Criminal profilers are among the most mystic people in law enforcement, it almost seems they conjure an aura of mystery and intelligence; after all, this is probably the work of the number of movies and TV series which were built around this field of work. In this article, we’ll take a look at exactly what a criminal profiler does, the myths and reality of the job, and what requirements are needed to work in this field.
Offender profiling/criminal profiling
According to Wikpiedia, “offender profiling, also known as criminal profiling, is a behavioral and investigative tool that is intended to help investigators to accurately predict and profile the characteristics of unknown criminal subjects or offenders“. If we put that in common English, criminal profiling is the act of developing a psychological profile of an offender/criminal based on what can be deducted from the crime scene.
Picture a sketch of a criminal; the sketch is made based on how a witness (or more) describes him. The sketch can be more or less accurate, depending on the accuracy of the description and the skill of the portrait artist. The criminal profile is a mental sketch of the criminal, done based on what can be deducted from the crime scene and it also can be more or less accurate, depending on how much information the crime scene provides, and also the deductive skills of the profiler.
Criminal profilers work closely with investigators and detectives, and their main weapon is the power of deduction. You can think of them as a type of modern day Sherlock Holmes, though that’s a long stretch, and they rely on hard cold facts much more, and far less on intuition. There’s often only a thin line between detectives and profilers, but the line exists nonetheless: detectives do many things while also working with deductions, while profiling relies solely on the psychology of the criminal.
What does a criminal profiler do?
A highly reputable paper by identified four main approaches to offender profilig:
– The geographical approach, in which geographic patterns are analyzed in order to determine where the criminal works/lives/hangs out, what type of places does he like, etc.
– The typological approach looks at the specific characteristics of the crime scene to characterize the criminal based on several important traits – this is what you usually see in the movies when somebody characterizes the criminal, though it is presented in a very distorted light.

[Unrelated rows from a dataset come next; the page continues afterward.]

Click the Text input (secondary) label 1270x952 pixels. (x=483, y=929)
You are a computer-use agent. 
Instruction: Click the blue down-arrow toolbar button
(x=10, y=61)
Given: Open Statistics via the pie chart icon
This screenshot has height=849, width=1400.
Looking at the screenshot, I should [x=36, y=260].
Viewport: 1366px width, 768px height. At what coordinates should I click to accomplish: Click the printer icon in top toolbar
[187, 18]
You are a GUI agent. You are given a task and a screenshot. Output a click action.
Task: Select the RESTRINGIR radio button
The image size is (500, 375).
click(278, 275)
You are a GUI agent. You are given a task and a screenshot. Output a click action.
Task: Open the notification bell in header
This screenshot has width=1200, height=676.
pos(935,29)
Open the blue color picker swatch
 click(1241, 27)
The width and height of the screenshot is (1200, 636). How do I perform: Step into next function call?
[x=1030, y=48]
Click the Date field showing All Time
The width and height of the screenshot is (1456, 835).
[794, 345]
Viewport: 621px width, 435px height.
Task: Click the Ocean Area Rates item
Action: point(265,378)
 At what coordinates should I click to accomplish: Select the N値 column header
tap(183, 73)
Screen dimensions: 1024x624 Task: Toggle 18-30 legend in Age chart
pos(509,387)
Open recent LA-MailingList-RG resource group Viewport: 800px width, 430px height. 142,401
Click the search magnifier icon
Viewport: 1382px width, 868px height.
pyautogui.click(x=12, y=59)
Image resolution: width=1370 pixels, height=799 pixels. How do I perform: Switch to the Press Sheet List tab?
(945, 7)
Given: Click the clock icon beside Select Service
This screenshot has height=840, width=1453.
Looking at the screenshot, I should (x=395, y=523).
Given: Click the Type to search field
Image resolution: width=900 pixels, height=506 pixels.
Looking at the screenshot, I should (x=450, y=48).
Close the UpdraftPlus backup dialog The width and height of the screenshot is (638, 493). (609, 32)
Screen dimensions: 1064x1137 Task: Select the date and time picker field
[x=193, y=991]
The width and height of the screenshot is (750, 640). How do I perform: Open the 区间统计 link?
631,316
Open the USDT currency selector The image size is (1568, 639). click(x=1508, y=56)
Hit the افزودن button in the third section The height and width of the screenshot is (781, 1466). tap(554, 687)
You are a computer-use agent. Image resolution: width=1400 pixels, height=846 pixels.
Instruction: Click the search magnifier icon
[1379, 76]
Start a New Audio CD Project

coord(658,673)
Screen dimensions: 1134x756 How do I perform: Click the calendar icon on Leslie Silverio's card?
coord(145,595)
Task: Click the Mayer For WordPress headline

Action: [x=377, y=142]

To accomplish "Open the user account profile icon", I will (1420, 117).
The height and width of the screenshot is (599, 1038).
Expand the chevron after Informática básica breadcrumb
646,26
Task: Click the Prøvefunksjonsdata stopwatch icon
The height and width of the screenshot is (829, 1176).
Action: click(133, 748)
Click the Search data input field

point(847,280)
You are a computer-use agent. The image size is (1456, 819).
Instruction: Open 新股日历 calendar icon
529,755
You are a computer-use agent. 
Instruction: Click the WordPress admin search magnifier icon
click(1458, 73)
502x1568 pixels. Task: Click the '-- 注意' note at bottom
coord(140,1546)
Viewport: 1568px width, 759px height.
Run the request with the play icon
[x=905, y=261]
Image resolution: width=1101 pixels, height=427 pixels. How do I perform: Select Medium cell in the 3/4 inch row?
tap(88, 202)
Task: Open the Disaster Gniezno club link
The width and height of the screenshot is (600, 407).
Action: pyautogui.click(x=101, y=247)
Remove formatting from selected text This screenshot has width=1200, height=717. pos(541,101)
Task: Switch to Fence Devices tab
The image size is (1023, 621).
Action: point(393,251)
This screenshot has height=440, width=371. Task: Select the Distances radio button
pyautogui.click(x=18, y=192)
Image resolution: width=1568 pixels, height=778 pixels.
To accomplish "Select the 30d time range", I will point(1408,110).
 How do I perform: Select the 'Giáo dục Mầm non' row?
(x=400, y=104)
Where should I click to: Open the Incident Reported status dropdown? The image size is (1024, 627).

– Investigative psychology, in which psychological theories of analysis are used to to present characteristics about the criminal based on his type of offense and behavior
– The clinical approach to offender profiling in which the understanding of psychiatry and clinical psychology is used to determine whether the offender is suffering from mental problems or other psychological affections.
Usually, profilers analyze old cases; sometimes, old cases with big layers of dust on them. However, in some cases, they tap in early on and get on the field, sometimes even travel to the crime scene.
Profilers may also work with lawyers, conduct private investigations, or work with the police, FBI, or other such organizations. So what do you need to do to become a profiler?
Good profilers typically have the following traits and abilities: a very logical mind, an ability to solve puzzles, and the tenaticity to keep going and going when it seems no answers are available. You have to be a borderline cynic, and a hardened mind, with an ability to ignore the awful things (or at least not let them get to you). You’re going to be involved in some seriously disturbing cases, and you have to deal with the huge stress involved in catching offenders such as a serial killer. Your mental health has to be excellent, and you shouldn’t be phased by bizarre human behavior.
The education requirements for the job are also quite demanding – the absolute minimum is a masters degree, preferably in forensic psychology. This being said, there is no fixed educational path required, no specific certifications are usually asked. Most criminal profilers have degrees in psychology or the more specific area of forensics psychology or criminal justice. Experience is also necessary, and an apprenticeship is a rather common practice – though finding another profiler to work with is usually a hard job.
So if you’re a highly analytical, detail noticing person prepared to work in a highly stressful environment, surrounded by disturbing circumstances, a carreer in criminal profiling may be the right thing for you!